Gubernur Kalimantan Timur Rudy Mas'ud memberi respons terhadap aksi unjuk rasa di muka kantornya, yang melibatkan ribuan massa, gabungan dari aliansi mahasiswa dan organisasi masyarakat. ANTARA/Ahmad Rifandi.
Gubernur Kalimantan Timur, Rudy Mas’ud, merespons terbuka aksi unjuk rasa ribuan massa di depan Kantor Gubernur di Samarinda yang berlangsung hingga Selasa (21/4/2026) malam.
Rudy menyampaikan apresiasi kepada mahasiswa, masyarakat, serta aparat keamanan yang dinilai telah menjaga situasi tetap kondusif selama aksi berlangsung.

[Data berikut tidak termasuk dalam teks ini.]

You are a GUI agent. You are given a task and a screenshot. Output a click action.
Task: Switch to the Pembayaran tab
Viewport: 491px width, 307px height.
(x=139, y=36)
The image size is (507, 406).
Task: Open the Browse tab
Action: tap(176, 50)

“Kami mengucapkan terima kasih kepada adik-adik mahasiswa, lapisan masyarakat, serta TNI-Polri yang telah menjaga situasi keamanan hingga berakhirnya penyampaian aspirasi,” ujarnya, Rabu.
Berdasarkan pantauan di lapangan, jumlah massa diperkirakan mencapai sekitar 4.000 orang yang memadati kawasan Jalan Gajah Mada hingga Teras Samarinda sepanjang hampir satu kilometer. Pengamanan melibatkan lebih dari 1.700 personel gabungan.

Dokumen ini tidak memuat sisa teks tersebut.